Zeke shook his head. “Even you can’t say that without making it sound like a good thing.”

“What? I did not. It was a wicked thing. Your father taught me to bear witness, and I’ll bear it wherever I have to, so long as I stop you and this so-called inspector from burying this crime away from God’s own light of day.”

“Not quite sure I understand, Mr Penyar,” Lawrence said, not visibly ruffled by the insult. “If you felt so strongly about this, you could’ve turned the coven in at any time. You knew where Atherton was buried.”

“Ah, but I didn’t! The coven withdraws, woman—the coven withdraws.”

“Prior to the... What did Lee call it? The Great Rite?”

“Yes! Granny Ragwen sent us away, all but Nate. For all the perversion and sin of it, she’d have let it happen. She said just what you did, Minister Frayne, about fertility and how the fields would answer, or something would. She said afterwards that Clem had left and gone on his way. But there was freshly-turned earth in the field here, and I knew. I knew!”

“But you were part of this coven. Aren’t you worried about your own reputation, if you decide to run around the county bearing witness?”

“Who can prove it? Senile old men and women in care homes, and officers of religion and the law who’ve lied so much already that their reputations are besmirched, their word worth no more than handful of sand in the wind. A disgraced priest and policewoman, seeking to redeem themselves by bullying and persecuting a frail old man!”

“Bloody hell,” Gideon interrupted thoughtfully.

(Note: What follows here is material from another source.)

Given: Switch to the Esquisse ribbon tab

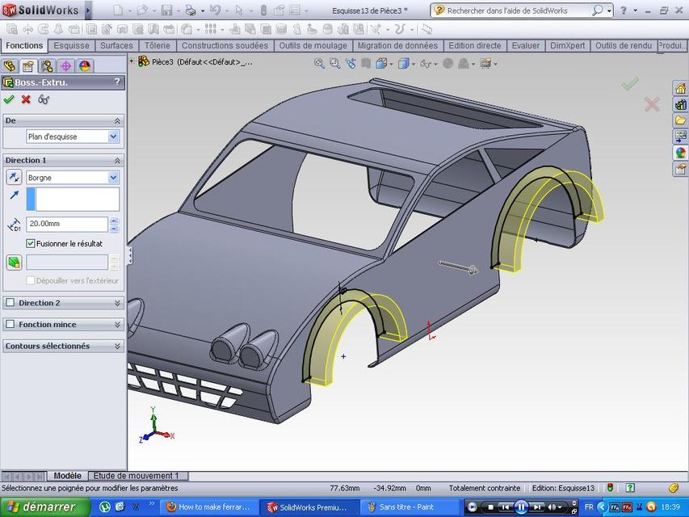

He was still wearing the scarf Lee had put around his neck—the scarf that had belonged to Michael Joseph Grey, and then to Clem Atherton, and then to... “You really do have it in for us, don’t you?”

“Why shouldn’t I? Vengeance is mine, saith the Lord.”

“And so said old Pastor Frayne, too, which turned out to be more of a problem.” Gideon shot his brother a sympathetic look. “I’m sorry, Zeke. He was a good man in many ways.”

“I know that. I know where he was bad and where he was good, and I’m starting to know the same about myself, thanks to you and your, er... your fancy lad.”

“For God’s sake, Ezekiel.” Shaking his head, Gideon unwound the scarf. He handed it to Lee, who was seeing what he had seen—the appearance of two figures in the gateway to the field. Who was realising as Gideon had realised, and suddenly, painfully understood. “Never mind the vengeance for now, Mr Penyar. You said Granny Ragwen sent the coven away, all but...”

“All but Nate,” Penyar repeated, nodding ferociously. “He’d have lain with man as with woman any day of the week and twice on Sundays, if he’d had his way.”

“Jonathan... Nate, to his friends. Oh God, Lee—Nate Pascoe was Jonathan, wasn’t he?”

“Still is.” Lee raised a pale face to Gideon. “I’m sorry, love. But it wasn’t my secret to tell.”